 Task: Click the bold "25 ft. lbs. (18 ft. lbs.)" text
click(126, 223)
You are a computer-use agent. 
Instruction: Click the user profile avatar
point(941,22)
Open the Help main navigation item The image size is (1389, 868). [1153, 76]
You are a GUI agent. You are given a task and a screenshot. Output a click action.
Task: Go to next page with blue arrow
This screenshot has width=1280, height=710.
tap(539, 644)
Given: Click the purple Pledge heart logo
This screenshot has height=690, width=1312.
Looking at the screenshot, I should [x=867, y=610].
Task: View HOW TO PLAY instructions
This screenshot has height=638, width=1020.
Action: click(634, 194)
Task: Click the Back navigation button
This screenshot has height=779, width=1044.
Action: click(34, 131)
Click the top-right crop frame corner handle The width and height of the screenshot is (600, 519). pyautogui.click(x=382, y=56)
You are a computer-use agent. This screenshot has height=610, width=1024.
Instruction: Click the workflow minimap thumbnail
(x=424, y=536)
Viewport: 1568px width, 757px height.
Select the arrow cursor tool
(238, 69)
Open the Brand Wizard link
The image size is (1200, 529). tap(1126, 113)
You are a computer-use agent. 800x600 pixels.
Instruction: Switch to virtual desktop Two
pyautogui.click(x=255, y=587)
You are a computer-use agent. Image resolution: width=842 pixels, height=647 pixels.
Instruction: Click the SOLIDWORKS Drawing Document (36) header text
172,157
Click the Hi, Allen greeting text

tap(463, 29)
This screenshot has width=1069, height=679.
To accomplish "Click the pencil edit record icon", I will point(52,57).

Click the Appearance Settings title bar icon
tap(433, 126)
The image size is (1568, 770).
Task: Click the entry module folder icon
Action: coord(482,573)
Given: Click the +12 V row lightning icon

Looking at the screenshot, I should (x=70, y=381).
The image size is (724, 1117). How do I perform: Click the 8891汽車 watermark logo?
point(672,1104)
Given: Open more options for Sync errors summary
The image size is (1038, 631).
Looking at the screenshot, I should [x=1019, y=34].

• **WHAT TO WORK ON**
The response should be a verbatim transcription of the data.

• **SOLVED PROBLEM**
 Task: Click the bold "25 ft. lbs. (18 ft. lbs.)" text
click(126, 223)
You are a computer-use agent. 
Instruction: Click the user profile avatar
point(941,22)
Open the Help main navigation item The image size is (1389, 868). [1153, 76]
You are a GUI agent. You are given a task and a screenshot. Output a click action.
Task: Go to next page with blue arrow
This screenshot has width=1280, height=710.
tap(539, 644)
Given: Click the purple Pledge heart logo
This screenshot has height=690, width=1312.
Looking at the screenshot, I should [x=867, y=610].
Task: View HOW TO PLAY instructions
This screenshot has height=638, width=1020.
Action: click(634, 194)
Task: Click the Back navigation button
This screenshot has height=779, width=1044.
Action: click(34, 131)
Click the top-right crop frame corner handle The width and height of the screenshot is (600, 519). pyautogui.click(x=382, y=56)
You are a computer-use agent. This screenshot has height=610, width=1024.
Instruction: Click the workflow minimap thumbnail
(x=424, y=536)
Viewport: 1568px width, 757px height.
Select the arrow cursor tool
(238, 69)
Open the Brand Wizard link
The image size is (1200, 529). tap(1126, 113)
You are a computer-use agent. 800x600 pixels.
Instruction: Switch to virtual desktop Two
pyautogui.click(x=255, y=587)
You are a computer-use agent. Image resolution: width=842 pixels, height=647 pixels.
Instruction: Click the SOLIDWORKS Drawing Document (36) header text
172,157
Click the Hi, Allen greeting text

tap(463, 29)
This screenshot has width=1069, height=679.
To accomplish "Click the pencil edit record icon", I will point(52,57).

Click the Appearance Settings title bar icon
tap(433, 126)
The image size is (1568, 770).
Task: Click the entry module folder icon
Action: coord(482,573)
Given: Click the +12 V row lightning icon

Looking at the screenshot, I should (x=70, y=381).
The image size is (724, 1117). How do I perform: Click the 8891汽車 watermark logo?
point(672,1104)
Given: Open more options for Sync errors summary
The image size is (1038, 631).
Looking at the screenshot, I should [x=1019, y=34].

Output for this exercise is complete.